I'm currently attempting to accelerate a spectral element fluids solver by porting most of the routines to a GPGPU using OpenACC with the PGI (15.10) compiler. The source code is written in OO-Fortran. This software has "layers" of subroutines that call other functions and subroutines. To bring the code over to a GPU using openacc, I've been first attempting to place "$acc routine" directives in each routine that needs to be ported.
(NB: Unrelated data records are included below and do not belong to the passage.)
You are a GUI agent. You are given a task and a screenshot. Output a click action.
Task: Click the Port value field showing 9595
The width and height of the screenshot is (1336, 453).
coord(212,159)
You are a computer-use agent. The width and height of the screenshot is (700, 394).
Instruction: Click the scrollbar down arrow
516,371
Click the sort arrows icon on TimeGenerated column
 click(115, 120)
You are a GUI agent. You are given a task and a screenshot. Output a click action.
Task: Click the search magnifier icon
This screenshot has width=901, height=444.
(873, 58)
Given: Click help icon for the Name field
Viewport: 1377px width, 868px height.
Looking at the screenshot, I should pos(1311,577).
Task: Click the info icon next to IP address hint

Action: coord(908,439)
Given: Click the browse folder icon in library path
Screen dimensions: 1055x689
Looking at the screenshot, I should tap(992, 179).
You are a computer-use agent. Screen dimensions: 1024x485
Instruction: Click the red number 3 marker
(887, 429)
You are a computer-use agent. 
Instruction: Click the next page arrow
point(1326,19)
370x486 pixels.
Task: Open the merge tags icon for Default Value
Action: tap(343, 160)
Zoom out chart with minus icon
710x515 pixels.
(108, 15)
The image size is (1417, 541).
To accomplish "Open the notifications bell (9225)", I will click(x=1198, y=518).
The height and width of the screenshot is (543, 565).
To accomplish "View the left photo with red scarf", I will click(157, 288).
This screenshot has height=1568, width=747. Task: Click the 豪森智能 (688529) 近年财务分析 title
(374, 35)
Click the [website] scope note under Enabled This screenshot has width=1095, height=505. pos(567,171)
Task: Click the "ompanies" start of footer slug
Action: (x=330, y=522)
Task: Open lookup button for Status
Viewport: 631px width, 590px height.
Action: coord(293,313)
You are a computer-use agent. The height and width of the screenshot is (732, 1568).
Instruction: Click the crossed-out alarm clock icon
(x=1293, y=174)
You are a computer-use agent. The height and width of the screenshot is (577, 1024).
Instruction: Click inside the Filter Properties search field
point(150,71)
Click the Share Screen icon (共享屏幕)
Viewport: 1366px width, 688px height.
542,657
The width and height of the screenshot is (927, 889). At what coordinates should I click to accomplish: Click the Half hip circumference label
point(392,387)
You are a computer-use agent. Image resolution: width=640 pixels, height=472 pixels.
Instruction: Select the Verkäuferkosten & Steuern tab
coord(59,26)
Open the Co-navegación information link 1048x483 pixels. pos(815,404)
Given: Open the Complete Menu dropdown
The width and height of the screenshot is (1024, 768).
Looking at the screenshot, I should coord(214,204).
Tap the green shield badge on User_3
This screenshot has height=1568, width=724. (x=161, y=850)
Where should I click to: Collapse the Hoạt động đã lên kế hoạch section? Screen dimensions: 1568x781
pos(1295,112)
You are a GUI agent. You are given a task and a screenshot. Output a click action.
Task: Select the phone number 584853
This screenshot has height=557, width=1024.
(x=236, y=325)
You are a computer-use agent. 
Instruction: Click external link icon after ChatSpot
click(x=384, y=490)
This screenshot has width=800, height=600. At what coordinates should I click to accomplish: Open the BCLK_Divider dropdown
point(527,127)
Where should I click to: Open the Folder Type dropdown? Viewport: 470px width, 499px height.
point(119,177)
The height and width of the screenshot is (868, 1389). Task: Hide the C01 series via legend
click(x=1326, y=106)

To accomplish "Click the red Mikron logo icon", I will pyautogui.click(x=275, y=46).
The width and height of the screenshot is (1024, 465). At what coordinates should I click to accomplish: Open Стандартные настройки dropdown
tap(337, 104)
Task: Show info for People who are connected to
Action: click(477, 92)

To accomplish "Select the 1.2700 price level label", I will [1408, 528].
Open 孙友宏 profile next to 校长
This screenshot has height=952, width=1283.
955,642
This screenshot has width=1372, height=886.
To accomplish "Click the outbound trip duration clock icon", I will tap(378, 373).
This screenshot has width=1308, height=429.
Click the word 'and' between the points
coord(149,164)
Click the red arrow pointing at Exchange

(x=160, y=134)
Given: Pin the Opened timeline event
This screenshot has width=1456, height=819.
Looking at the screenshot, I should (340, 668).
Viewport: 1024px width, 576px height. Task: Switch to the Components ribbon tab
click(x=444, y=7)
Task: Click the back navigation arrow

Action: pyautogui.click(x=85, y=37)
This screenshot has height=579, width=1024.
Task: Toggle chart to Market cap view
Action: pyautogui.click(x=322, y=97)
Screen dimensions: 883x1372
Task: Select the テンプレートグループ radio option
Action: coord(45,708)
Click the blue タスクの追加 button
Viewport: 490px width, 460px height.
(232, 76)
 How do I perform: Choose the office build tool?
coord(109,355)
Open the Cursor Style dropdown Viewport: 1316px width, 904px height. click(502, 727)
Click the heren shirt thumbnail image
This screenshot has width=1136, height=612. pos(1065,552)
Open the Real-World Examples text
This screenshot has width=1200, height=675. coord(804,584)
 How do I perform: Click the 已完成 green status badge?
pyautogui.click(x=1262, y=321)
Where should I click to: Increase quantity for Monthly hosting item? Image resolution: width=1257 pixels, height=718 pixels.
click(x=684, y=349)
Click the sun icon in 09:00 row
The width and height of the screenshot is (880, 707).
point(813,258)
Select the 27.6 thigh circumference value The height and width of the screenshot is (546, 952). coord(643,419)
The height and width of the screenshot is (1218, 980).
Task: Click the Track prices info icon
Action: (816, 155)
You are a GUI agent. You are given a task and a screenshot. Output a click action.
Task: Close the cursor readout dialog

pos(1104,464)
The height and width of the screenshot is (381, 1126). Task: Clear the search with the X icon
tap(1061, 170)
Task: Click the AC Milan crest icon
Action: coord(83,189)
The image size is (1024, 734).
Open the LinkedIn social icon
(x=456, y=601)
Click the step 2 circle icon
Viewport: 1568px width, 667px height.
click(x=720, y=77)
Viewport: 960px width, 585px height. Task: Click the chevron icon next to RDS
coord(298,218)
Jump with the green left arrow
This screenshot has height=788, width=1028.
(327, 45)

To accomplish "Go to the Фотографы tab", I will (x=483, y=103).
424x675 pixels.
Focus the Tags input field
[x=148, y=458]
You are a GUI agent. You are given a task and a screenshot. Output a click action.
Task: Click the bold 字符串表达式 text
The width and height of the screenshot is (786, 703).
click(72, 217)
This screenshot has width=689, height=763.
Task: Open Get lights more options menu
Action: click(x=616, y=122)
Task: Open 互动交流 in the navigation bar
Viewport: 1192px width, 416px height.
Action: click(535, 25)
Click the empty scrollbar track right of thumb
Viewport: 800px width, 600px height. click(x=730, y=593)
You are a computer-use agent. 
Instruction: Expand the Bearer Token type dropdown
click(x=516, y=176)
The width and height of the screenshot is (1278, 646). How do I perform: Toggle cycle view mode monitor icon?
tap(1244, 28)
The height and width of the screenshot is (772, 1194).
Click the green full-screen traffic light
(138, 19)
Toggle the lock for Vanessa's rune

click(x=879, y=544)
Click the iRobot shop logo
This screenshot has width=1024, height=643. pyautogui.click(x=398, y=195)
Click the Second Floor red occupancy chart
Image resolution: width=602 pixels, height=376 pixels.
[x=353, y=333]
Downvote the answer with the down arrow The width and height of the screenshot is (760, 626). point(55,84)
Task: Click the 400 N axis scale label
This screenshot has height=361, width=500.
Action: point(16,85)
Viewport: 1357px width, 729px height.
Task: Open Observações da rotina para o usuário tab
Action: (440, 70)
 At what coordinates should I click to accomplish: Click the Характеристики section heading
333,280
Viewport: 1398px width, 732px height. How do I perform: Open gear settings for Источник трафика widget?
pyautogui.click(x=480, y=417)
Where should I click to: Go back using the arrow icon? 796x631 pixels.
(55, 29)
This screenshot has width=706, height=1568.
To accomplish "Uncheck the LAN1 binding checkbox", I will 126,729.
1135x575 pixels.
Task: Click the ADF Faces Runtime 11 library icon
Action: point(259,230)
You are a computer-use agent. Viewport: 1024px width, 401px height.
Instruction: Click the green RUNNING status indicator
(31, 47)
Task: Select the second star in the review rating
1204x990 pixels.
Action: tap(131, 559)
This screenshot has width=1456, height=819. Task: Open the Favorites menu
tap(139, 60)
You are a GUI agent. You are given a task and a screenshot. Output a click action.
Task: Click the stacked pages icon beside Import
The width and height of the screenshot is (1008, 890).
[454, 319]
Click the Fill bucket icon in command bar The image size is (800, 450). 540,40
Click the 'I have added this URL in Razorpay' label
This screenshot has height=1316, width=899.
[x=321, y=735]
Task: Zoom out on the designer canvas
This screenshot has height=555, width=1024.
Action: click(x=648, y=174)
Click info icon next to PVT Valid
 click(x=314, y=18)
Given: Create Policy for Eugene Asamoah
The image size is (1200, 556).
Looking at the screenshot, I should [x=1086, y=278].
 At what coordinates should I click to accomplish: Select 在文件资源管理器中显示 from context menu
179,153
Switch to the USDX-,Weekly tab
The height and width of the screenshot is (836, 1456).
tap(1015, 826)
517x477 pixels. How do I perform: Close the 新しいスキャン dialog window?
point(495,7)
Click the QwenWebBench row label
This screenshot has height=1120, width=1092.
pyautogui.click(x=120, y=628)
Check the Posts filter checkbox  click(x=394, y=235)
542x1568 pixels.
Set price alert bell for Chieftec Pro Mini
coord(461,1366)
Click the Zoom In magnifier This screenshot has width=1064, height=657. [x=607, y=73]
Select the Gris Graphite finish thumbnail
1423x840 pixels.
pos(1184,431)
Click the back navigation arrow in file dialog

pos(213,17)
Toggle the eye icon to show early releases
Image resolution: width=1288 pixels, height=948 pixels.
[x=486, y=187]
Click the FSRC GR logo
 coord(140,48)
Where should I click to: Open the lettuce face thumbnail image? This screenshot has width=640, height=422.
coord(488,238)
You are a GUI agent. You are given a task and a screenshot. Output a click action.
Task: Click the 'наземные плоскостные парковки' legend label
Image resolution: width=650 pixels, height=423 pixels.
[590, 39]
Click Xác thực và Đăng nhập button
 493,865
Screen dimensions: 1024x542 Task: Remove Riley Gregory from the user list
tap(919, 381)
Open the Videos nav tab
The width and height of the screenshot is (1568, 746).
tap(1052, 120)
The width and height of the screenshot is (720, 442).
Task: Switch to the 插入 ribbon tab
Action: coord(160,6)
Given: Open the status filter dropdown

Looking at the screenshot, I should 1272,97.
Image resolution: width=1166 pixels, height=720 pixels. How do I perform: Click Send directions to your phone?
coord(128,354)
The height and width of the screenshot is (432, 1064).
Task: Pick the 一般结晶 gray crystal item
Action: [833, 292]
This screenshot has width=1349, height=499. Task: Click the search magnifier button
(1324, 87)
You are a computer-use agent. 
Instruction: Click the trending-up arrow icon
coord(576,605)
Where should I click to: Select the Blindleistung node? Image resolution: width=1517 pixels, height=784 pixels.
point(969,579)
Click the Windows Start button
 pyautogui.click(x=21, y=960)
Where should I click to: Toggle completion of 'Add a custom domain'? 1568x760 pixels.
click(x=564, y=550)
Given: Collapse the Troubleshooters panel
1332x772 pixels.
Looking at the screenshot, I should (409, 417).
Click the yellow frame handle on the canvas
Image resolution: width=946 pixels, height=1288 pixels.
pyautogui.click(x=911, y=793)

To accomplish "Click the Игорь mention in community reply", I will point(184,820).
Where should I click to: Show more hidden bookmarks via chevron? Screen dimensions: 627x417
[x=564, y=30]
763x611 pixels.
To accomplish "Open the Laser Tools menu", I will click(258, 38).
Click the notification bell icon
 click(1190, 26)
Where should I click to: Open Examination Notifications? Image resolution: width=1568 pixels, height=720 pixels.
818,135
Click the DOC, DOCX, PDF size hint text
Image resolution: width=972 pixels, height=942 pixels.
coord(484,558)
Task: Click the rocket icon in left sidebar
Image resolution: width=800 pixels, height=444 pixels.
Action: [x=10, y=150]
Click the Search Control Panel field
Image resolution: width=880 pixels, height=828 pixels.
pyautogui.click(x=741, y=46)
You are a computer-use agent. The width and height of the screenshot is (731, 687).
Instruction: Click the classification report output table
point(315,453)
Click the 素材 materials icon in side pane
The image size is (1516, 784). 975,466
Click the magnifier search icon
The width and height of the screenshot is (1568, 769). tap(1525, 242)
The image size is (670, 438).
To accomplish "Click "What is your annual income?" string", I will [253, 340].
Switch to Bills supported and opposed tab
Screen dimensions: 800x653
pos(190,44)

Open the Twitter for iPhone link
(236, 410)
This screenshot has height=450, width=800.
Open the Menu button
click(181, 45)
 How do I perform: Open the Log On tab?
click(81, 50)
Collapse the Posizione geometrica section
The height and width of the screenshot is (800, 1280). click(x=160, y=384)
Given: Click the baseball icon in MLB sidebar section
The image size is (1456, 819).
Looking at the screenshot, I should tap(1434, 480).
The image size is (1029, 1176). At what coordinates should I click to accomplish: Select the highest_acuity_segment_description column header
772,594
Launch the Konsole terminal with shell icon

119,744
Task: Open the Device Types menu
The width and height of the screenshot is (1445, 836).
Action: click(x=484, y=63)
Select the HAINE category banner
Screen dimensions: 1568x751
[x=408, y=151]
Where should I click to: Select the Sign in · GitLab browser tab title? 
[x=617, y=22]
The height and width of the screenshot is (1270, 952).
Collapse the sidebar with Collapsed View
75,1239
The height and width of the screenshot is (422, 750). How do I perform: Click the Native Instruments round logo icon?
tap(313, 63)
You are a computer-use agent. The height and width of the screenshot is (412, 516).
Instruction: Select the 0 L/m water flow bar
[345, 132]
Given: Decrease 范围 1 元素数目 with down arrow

During compilation, using "pgf90 -acc -Minfo=accel", I receive the following error :
nvvmCompileProgram error: 9.
Error: /tmp/pgacc2lMnIf9lMqx8.gpu (146, 24): parse invalid forward reference to function 'innerroutine_' with wrong type!
PGF90-S-0155-Compiler failed to translate accelerator region (see -Minfo messages): Device compiler exited with error status code (Test.f90: 1)
This same problem can be reproduced with the following simple fortran program :
PROGRAM Test
IMPLICIT NONE
CONTAINS
SUBROUTINE OuterRoutine( sol, xF, N )
!$acc routine
IMPLICIT NONE
INTEGER :: N
REAL(KIND=8) :: sol(0:N,1:3)
REAL(KIND=8) :: xF(0:N,1:3)
! LOCAL
INTEGER :: i
DO i = 0, N
xF(i,1:3) = InnerRoutine( sol(i,1:3) )
ENDDO
END SUBROUTINE OuterRoutine
FUNCTION InnerRoutine( sol ) RESULT( xF )
!$acc routine
IMPLICIT NONE
REAL(KIND=8) :: sol(1:3)
REAL(KIND=8) :: xF(1:3)
xF(1) = sol(1)*sol(2)
xF(2) = sol(1)*sol(3)
xF(3) = sol(1)*sol(1)
END FUNCTION InnerRoutine
END PROGRAM Test
Again, compiling the above program with "pgf90 -acc -Minfo=accel" yields the problem.
Does openacc support acc-enabled routines calling other acc-enabled routines ?
If so, what am I doing wrong ?
You're using the OpenACC "routine" directive correctly. The problem here is that we (PGI) don't yet support using "routine" with array-valued functions. The problem being that this support requires the compiler to create a temp array to hold the return value. Meaning that every thread would need to allocate this temp array causing a severe performance penalty. Worse is how to handle sharing the temp array if is a gang or worker level routine.
We do have open requests for this feature, but it may be awhile before we can address it. In the meantime, can you try inlining the routine? i.e. compile with "-Minline".